[Data extracts]
BEGIN

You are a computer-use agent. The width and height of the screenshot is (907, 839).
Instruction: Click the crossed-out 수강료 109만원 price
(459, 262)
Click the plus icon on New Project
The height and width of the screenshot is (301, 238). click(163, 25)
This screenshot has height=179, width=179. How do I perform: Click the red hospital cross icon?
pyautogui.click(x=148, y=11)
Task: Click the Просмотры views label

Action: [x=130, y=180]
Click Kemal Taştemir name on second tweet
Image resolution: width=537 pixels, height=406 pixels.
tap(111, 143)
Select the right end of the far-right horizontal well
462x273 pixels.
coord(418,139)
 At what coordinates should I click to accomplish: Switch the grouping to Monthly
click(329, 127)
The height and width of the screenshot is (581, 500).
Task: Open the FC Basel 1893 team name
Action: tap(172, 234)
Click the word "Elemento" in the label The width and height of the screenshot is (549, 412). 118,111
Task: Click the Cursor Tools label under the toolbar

END

[What to produce] Give again, word for word, the lines of the listing, starting at its first line and ending with the line containing "Click Kemal Taştemir name on second tweet".

[Exercise output]
You are a computer-use agent. The width and height of the screenshot is (907, 839).
Instruction: Click the crossed-out 수강료 109만원 price
(459, 262)
Click the plus icon on New Project
The height and width of the screenshot is (301, 238). click(163, 25)
This screenshot has height=179, width=179. How do I perform: Click the red hospital cross icon?
pyautogui.click(x=148, y=11)
Task: Click the Просмотры views label

Action: [x=130, y=180]
Click Kemal Taştemir name on second tweet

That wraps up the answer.